- Breed: Quarter Horse
- Discipline: Cutting
- Sire: Peppy San
- Grandsire: Leo San
- Dam: Royal Smart
- Maternal grandsire: Royal King
- Sex: Gelding
- Foaled: May 1971
- Country: United States
- Color: Sorrel

Other awards
- NCHA Platinum & Gold & Silver & Bronze Awards, NCHA Certificate of Ability, AQHA World Champion

Honors
- American Quarter Horse Hall of Fame

= Royal Santana =

Quarter Horse show horse

Royal Santana (May 1971 – 1995) was a sorrel Quarter Horse gelding sired by Peppy San and out of a mare named Royal Smart. Royal Smart was a daughter of Royal King and out of a descendant of Traveler named Moss Jackie Tobin.

In Royal Santana's show career he was an American Quarter Horse Association (or AQHA) World Champion and Reserve World Champion.
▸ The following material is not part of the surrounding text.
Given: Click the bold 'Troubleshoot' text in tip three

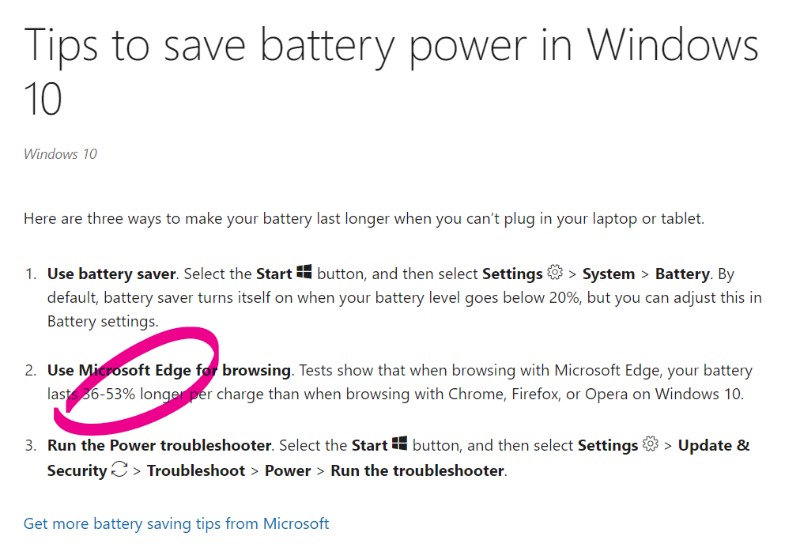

With the National Cutting Horse Association (or NCHA) he earned $174,146.29 in cutting contests and a Platinum, Gold, Silver, Bronze and Certificate of Ability from the NCHA.

Royal Santana was inducted into the AQHA Hall of Fame in 2000. After he died in 1995, they buried him next to the arena named in his honor at Merrill’s Windward Stud.